O pensamento gramsciano não apenas auxilia para compreendermos a complexa relação entre fé e política como ilumina a compreensão do papel da Teologia da Libertação nos anos 80 em nosso país.

2. Teologia da Libertação e o primeiro ciclo da democratização brasileira

A Teologia da Libertação se popularizou e se enraizou nas comunidades cristãs (para além das católicas) no período de redemocratização do país, no final dos anos 70. A partir da metade dos anos 70, muitos bispos e agentes pastorais lideram um fecundo processo de articulação de núcleos católicos de resistência política, organização de comissões pastorais temáticas sob a guarda da CNBB e ação política missionária para organização e articulação de movimentos populares (vários teólogos da libertação empregaram este conceito de movimento popular que agregava todas manifestações de organização de segmentos sociais subalternos, de sindicatos a movimentos sociais).

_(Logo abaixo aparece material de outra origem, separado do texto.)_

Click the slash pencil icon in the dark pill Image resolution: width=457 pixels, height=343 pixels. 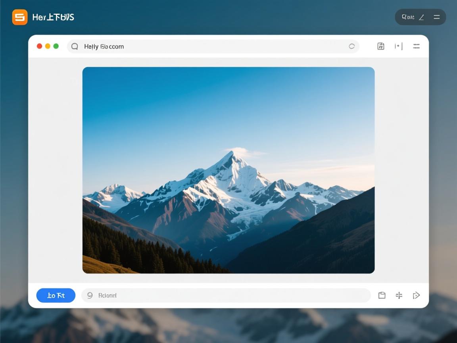point(422,17)
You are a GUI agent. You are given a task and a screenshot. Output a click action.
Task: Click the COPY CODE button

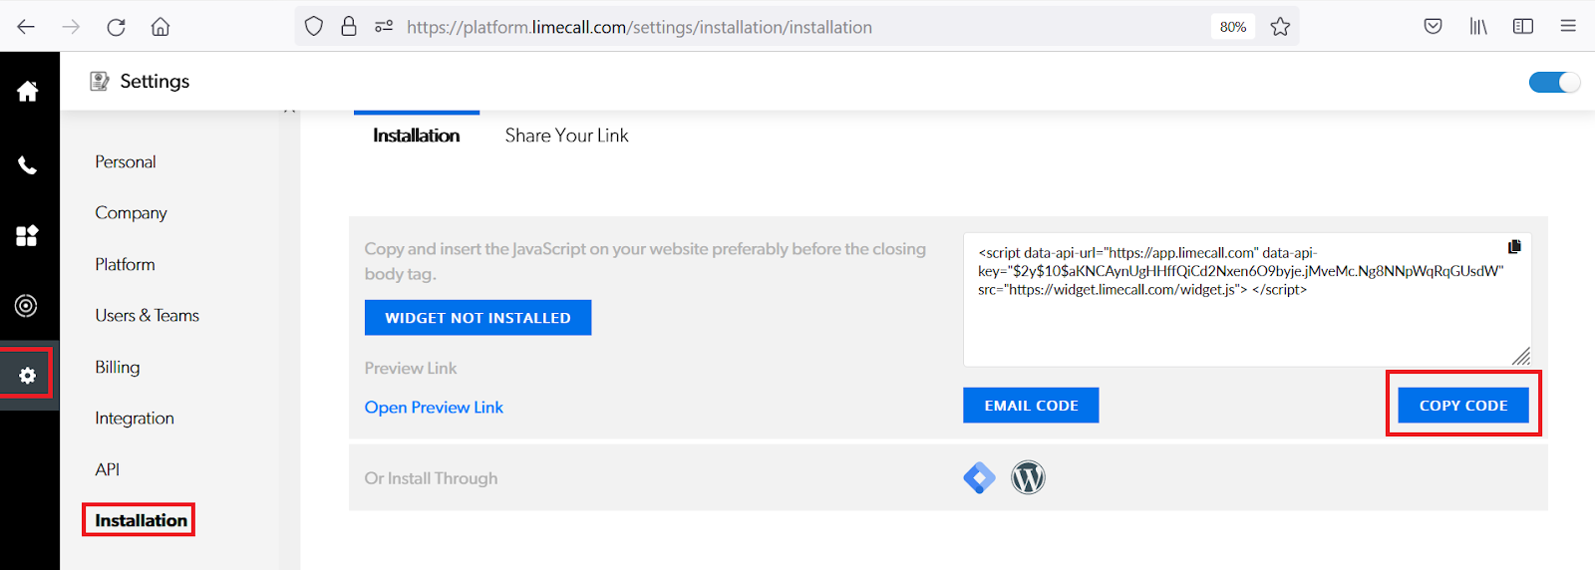click(x=1462, y=406)
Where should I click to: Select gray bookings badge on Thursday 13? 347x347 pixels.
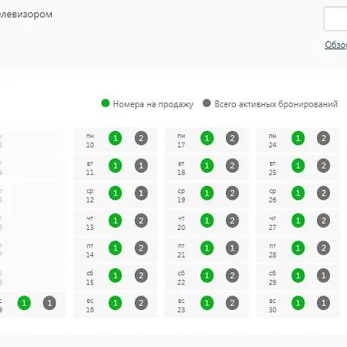[141, 221]
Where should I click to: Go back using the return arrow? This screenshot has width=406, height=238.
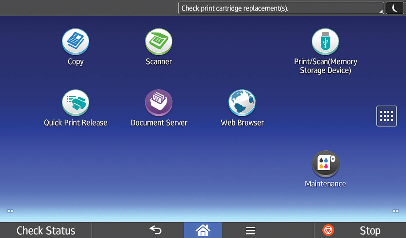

Naquele período, o regime militar e a crise fiscal crescente possibilitaram a identificação política dos segmentos sociais mais excluídos das benesses da política econômica vigente. Havia, assim, uma compreensão racional do que foi figurativamente denominado de povo de Deus ou povo sofrido. A opção preferencial pelos pobres possui, assim, uma particularidade brasileira, porque se manifesta como reação política ao regime militar, responsabilizando-o pelo aprofundamento da desigualdade social no país. Gramsci foi muito lido por agentes pastorais neste período. Era comum padres e freiras serem flagrados lendo seus textos em ônibus e encontros de movimentos sociais nas periferias das grandes cidades brasileiras. Compreender a relação entre política, economia e organização popular para a libertação passou a ser objetivo de muitas lideranças religiosas.

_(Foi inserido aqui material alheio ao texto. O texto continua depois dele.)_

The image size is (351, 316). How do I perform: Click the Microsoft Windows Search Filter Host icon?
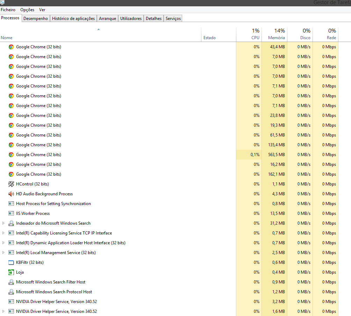[x=11, y=282]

A Teologia da Libertação, no final dos anos 70 e início dos anos 80, já havia criado uma miríade de organizações populares, do MST às Comunidades Eclesiais de Base, passando por muitas pastorais sociais engajadas no enfrentamento político (como Pastoral da Terra). Todas organizações estimuladas e alimentadas por este ideário organizaram-se a partir de princípios inflexíveis:

a) A organização autônoma (de partidos, por exemplo) da população excluída;

b) O anti-capitalismo;

c) O anti-institucionalismo, desconfiando de quase todas estruturas de poder hierarquizadas e burocratizadas;

d) A tomada de decisão colegiada, em estruturas de assembléia (valorizando os mecanismos de democracia direta);

e) A reação política e a exigência de direitos sociais sem, contudo, formular uma nova estrutura de poder ou projeto de sociedade.

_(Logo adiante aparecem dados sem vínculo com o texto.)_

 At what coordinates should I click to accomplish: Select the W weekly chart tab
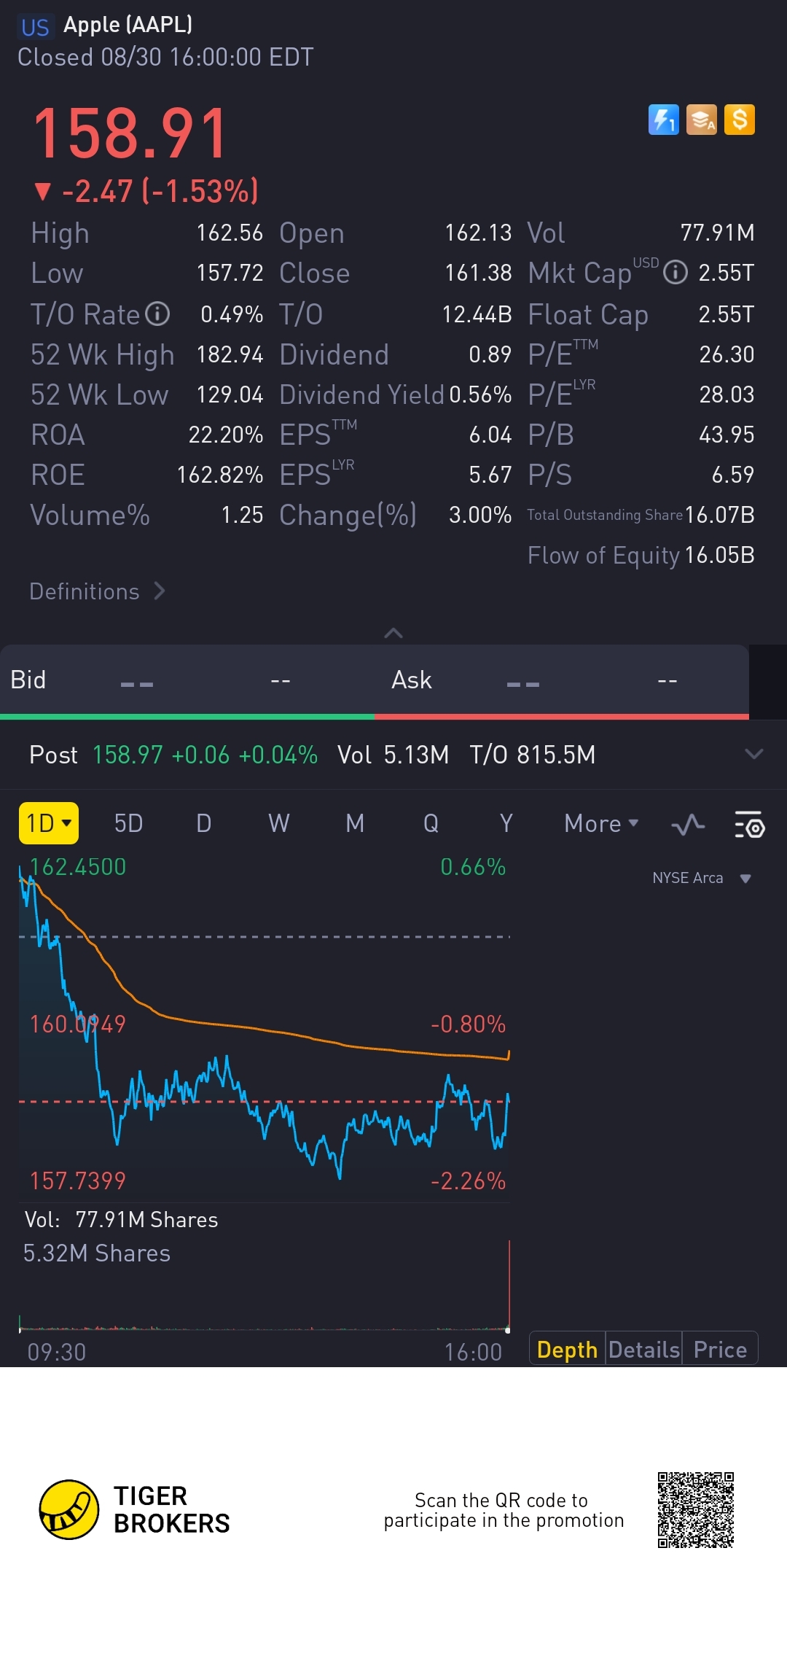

Este conjunto de princípios impulsionou as lutas sociais no primeiro ciclo do processo de democratização do Brasil, que se inicia em meados dos anos 70 e se conclui no final da década de 80. Conformou unidade e deu vazão ao ressentimento político e sentimento de injustiça social que envolvia muitas lideranças populares e dirigentes políticos. Sustentou movimentos sociais e alimentou a multiplicação de entidades populares, de apoio aos movimentos populares. Mas se esgotou nos anos 90.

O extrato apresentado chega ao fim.